Capítulo Uno

El teléfono sonó una y otra vez. Pero Nick Cooper, que tomaba el sol tumbado en la hamaca, con una copa en equilibrio sobre su vientre, fingió no oírlo.

Él no tenía la culpa de que sus hermanas hubieran abandonado el barco y dejado el estudio de fotografía de su propiedad para buscar al hombre de sus vidas.

De acuerdo, no era cierto que hubieran abandonado el barco. Kim se había casado y merecía irse de luna de miel. Kate, su hermana melliza, también merecía unas vacaciones, razón por la cual se hallaba en ese momento en Hollywood con su nuevo novio.

Y después de todo, le habían preguntado si le importaba. Y él fue incapaz de decir que sí a aquellos cuatro ojos suplicantes y expresivos.

El teléfono siguió sonando.

– No soy un contestador automático -dijo al aire de la primavera, odiando la idea de moverse ni un centímetro.

Pero aquel era su trabajo, después de todo. Había mirado a sus hermanas a los ojos y se había rendido como un cobarde, prometido anotar mensajes y dar citas y ser simpático con la gente que llamara.

Aunque ser simpático no fuera su especialidad.

– De acuerdo, sí, sí. Ya voy.

Eh, él también estaba de vacaciones. Permiso sin sueldo, en realidad, de su trabajo como periodista. Tenía un gran empleo, un premio Pulitzer y la libertad necesaria para viajar por el mundo como se le antojara.

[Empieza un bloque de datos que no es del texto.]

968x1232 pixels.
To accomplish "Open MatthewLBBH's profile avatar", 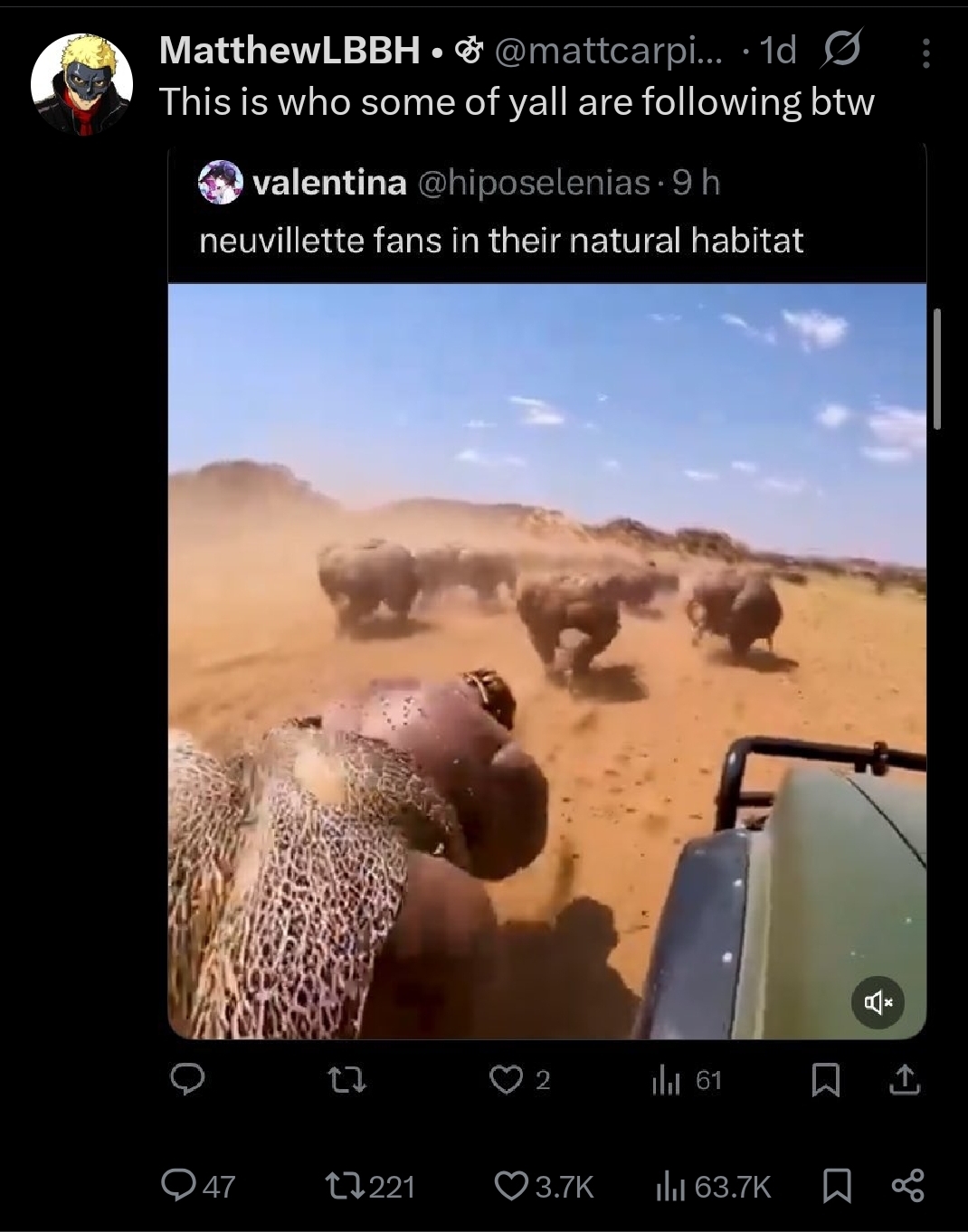I will (81, 85).
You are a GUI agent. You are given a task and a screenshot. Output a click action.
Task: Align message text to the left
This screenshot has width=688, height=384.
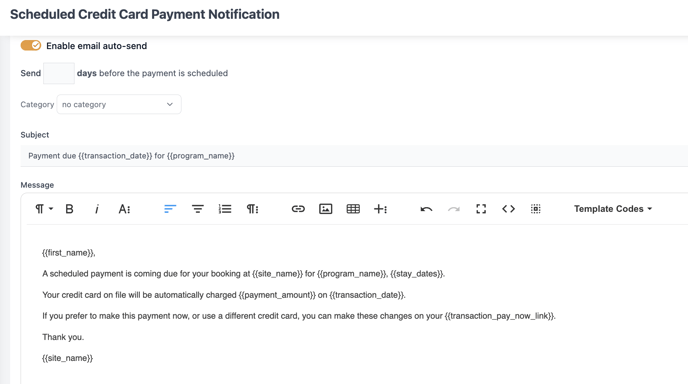pyautogui.click(x=170, y=209)
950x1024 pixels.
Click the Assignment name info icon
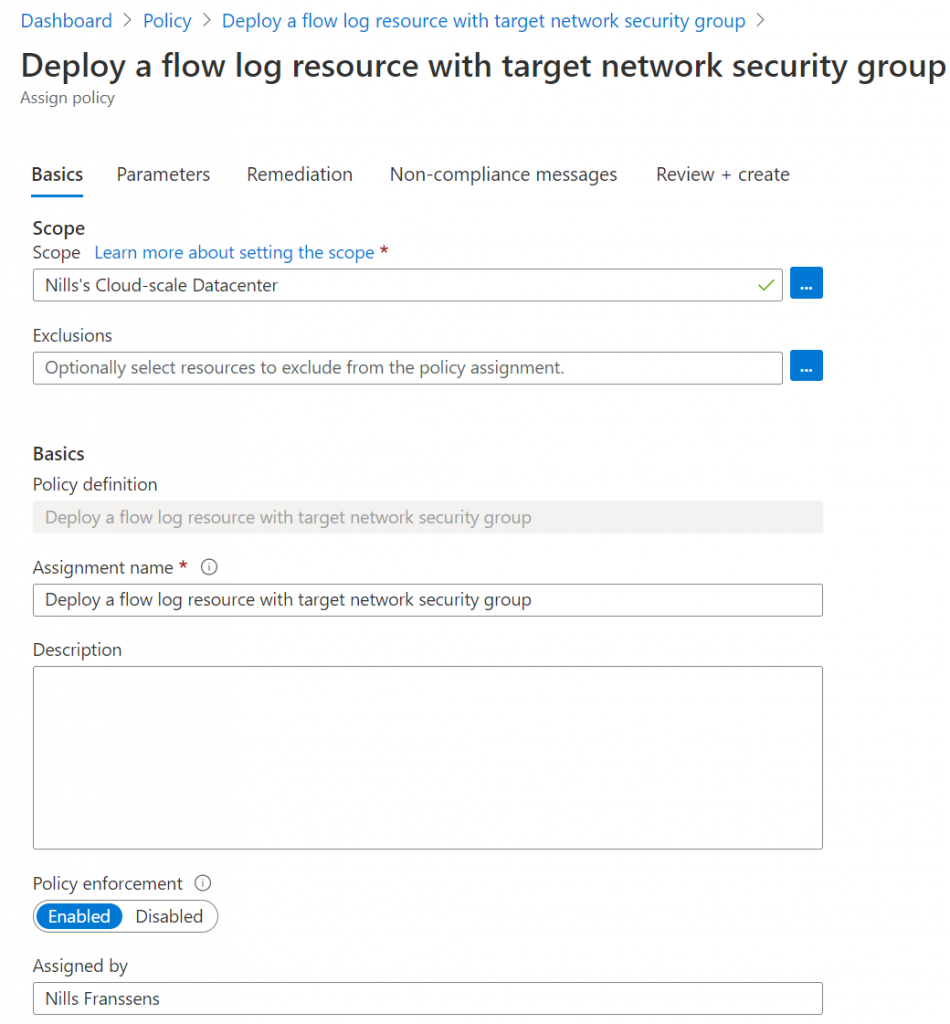(x=209, y=567)
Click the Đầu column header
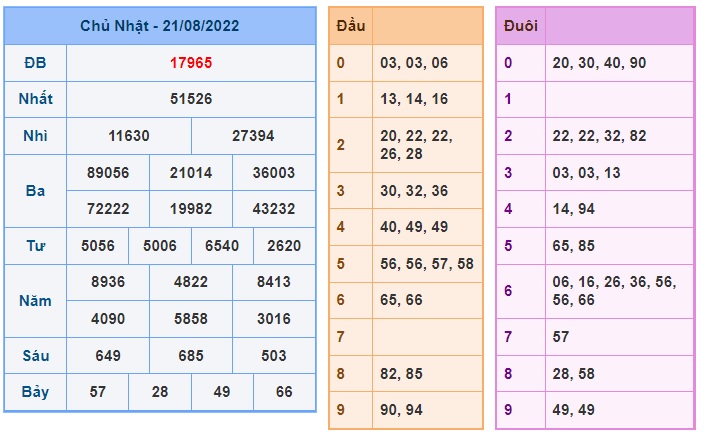 coord(351,26)
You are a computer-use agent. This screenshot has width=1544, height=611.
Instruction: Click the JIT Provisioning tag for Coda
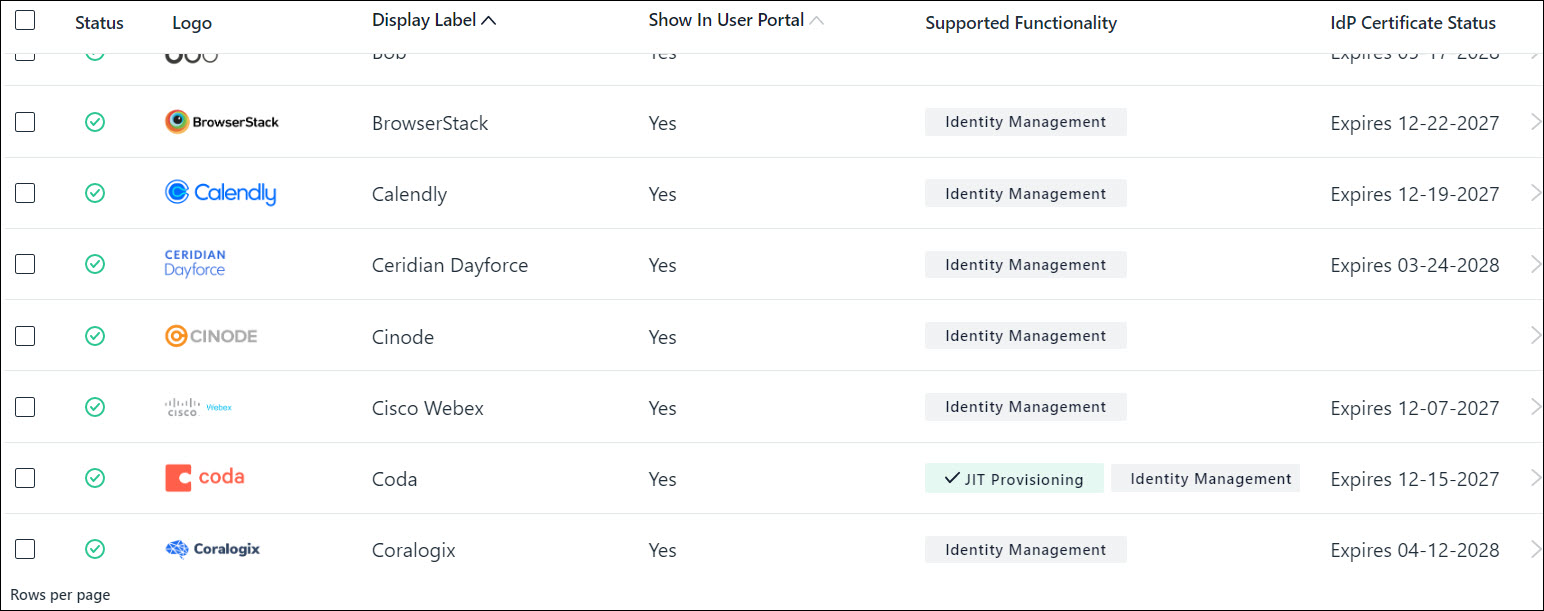pos(1013,479)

Oh, y un caso grave de agotamiento.

Suponía que verse obligado a ir a Estados Unidos, a Rhode Island en particular, de vuelta a la llamada vida normal para asistir a la boda de Kim había sido en cierto modo una bendición. En cierto modo.

Al menos la relajación que estaba suponiendo no estaba nada mal.

– ¿Diga? Fotografías Providence -dijo en el auricular. Suspiró en silencio y procuró adoptar un tono amable-. ¿En qué puedo ayudarlo?


No mucho después, Nick oía abrirse la puerta del estudio. Era difícil no oírla con las campanillas ridículas que alguien había puesto. Seguramente Kim, quien era una adicta a ese tipo de cosas.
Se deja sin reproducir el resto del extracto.